Non-homogeneous distribution of GFP-LamA upon deformation of nuclei in vivo. The nucleus of a HeLa cell transiently expressing GFP-LamA (ad) is deformed by micropipette aspiration in vivo (gj). Arrowheads show that the edge of the NE slightly precedes the GFP-LamA signal in the micropipette (g,i). The arrows through the three-dimensional reconstructions (d,j) illustrate how the intensity profiles (e,k) were generated. The maximum intensity corresponds to the mouth of the pipette. The exponential form ρ(x)∝exp(−ax/Rp) is fit to the data (orange) and yields a=0.41±0.04 (n=7, Rp=1.6 μm). Histograms of the pixel intensity were generated by sampling a 1.25 μm2 area in unaspirated nuclei (f) and in the tongue tip (l, red) and bulk (l, black) of aspirated nuclei and show a heterogeneous density distribution of GFP-LamA. Scale bars represent 5 μm.

The persistence of the intensity gradient over time (30–45 min) indicates that the structure of the underlying aspirated NE with which GFP-LamA is associated, remains constant. This observation is consistent with fluorescence recovery after photobleaching analyses that revealed slow recovery of GFP-lamin fusions in interphase cells (Daigle et al. 2001; Moir et al. 2000).

3.2 In vitro nuclei

Interpreting the aspiration of nuclei in whole cells is complicated by the presence of the cytoskeleton as well as various membranes and organelles. For this reason, isolated nuclei provide a much cleaner system in which other structural components, such as NPCs, can be indirectly labelled in order to further investigate the mechanics of the NE. Nuclei isolated from HeLa cells transiently expressing GFP-LamA (figure 2a) exhibit the same decay in ρ(x) as in vivo nuclei upon aspiration (figure 2g,h), avitro=0.41±0.08 (n=8). This correlation between in vivo and in vitro results demonstrates a remarkable robustness of the NE despite the isolation procedure and in vitro buffer conditions. It also shows that NE mechanical properties are solely determined by material within the nucleus.

Figure 2.

Figure 2

Open in a new tab

Intensity distribution is the same in in vitro nuclei upon aspiration. A nucleus isolated from a HeLa cell expressing GFP-LamA (a) is deformed by aspiration (e). NPCs are visualized by indirect immunofluorescene against nucleoporin p62 (b,f). Both GFP-LamA and p62 exhibit similar localization at the NE (c,d) and decays in intensity (g,h). Buckling of the surface of isolated nuclei upon aspiration (eg) illustrates that the NE resists shear forces. Intensity profiles of the three-dimensional reconstructions of nuclei obtained by CIMD are generated by the arrows (c,g). The maximum intensity corresponds to the mouth of the pipette. The exponential form ρ(x)∝exp(−ax/Rp) is fit to the data (orange) and yields a=0.41±0.08 (n=8, Rp=1.9 μm). Scale bars represent 5 μm.
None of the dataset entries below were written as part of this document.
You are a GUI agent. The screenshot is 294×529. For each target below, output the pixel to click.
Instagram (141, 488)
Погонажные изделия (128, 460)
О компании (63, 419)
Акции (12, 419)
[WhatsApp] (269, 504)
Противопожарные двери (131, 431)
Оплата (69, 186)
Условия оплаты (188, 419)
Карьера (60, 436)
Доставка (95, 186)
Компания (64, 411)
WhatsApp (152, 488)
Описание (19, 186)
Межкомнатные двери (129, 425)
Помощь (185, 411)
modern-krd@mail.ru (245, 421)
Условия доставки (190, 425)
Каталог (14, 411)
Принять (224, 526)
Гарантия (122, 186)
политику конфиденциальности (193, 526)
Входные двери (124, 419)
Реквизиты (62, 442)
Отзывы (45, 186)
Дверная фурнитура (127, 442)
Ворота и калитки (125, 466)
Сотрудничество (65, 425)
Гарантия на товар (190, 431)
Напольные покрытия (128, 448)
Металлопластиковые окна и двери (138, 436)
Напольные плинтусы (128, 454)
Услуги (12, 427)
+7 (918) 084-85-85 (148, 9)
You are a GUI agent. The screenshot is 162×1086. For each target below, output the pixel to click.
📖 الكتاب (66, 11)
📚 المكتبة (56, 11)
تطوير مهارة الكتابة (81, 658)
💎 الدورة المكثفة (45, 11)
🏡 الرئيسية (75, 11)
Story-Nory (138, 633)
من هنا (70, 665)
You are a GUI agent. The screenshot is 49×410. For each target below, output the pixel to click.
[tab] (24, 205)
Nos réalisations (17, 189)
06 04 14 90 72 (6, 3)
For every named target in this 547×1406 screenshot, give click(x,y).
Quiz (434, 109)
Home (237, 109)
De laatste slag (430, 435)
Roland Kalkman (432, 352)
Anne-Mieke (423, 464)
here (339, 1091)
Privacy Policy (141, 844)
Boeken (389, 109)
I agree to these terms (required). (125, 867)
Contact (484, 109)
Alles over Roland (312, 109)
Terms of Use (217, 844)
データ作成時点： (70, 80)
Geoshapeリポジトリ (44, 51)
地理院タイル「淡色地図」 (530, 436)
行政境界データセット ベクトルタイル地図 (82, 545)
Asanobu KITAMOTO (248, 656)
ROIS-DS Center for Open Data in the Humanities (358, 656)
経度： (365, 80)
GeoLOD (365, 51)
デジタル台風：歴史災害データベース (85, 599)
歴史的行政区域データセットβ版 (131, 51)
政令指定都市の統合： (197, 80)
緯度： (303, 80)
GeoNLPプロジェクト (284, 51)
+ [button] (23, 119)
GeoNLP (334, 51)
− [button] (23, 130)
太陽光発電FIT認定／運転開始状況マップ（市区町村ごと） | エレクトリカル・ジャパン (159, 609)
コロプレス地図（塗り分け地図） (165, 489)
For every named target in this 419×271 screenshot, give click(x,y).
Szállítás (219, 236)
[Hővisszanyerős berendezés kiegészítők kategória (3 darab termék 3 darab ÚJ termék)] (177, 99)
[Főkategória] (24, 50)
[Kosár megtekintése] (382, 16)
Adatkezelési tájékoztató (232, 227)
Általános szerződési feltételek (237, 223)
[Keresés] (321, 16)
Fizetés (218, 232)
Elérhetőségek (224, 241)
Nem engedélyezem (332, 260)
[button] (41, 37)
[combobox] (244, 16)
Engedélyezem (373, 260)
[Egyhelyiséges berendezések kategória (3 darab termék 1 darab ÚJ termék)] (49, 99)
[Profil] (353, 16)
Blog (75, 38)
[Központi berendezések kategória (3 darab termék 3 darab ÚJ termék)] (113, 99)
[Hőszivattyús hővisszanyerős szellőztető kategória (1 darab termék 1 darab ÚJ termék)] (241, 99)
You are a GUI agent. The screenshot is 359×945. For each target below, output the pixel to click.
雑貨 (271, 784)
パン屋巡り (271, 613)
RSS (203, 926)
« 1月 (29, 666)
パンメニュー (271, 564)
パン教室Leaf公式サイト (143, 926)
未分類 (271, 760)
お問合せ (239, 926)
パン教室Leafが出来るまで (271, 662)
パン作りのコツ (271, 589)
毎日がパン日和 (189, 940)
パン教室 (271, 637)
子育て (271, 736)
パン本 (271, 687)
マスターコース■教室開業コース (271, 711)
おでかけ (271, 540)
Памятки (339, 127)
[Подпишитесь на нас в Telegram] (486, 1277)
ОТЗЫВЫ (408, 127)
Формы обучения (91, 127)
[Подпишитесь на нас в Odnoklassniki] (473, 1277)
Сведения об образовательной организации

NPCs visualized by indirect immunofluorescence using an antibody directed against nucleoporin p62 exhibit an intensity gradient similar to that of GFP-LamA upon deformation (figure 2fh) which also remains stable over time. This observation indicates a mechanical coherence between NPC and the lamina and is in accordance with observations of a stable lamin-NPC network (Daigle et al. 2001) and an insoluble lamin-pore complex (Aaronsen & Blobel 1975). The similar tongue intensity gradient of both NPC and GFP-LamA is very strong evidence that these two NE components are associated with an underlying structure that resists shear forces (i.e. is not fluid).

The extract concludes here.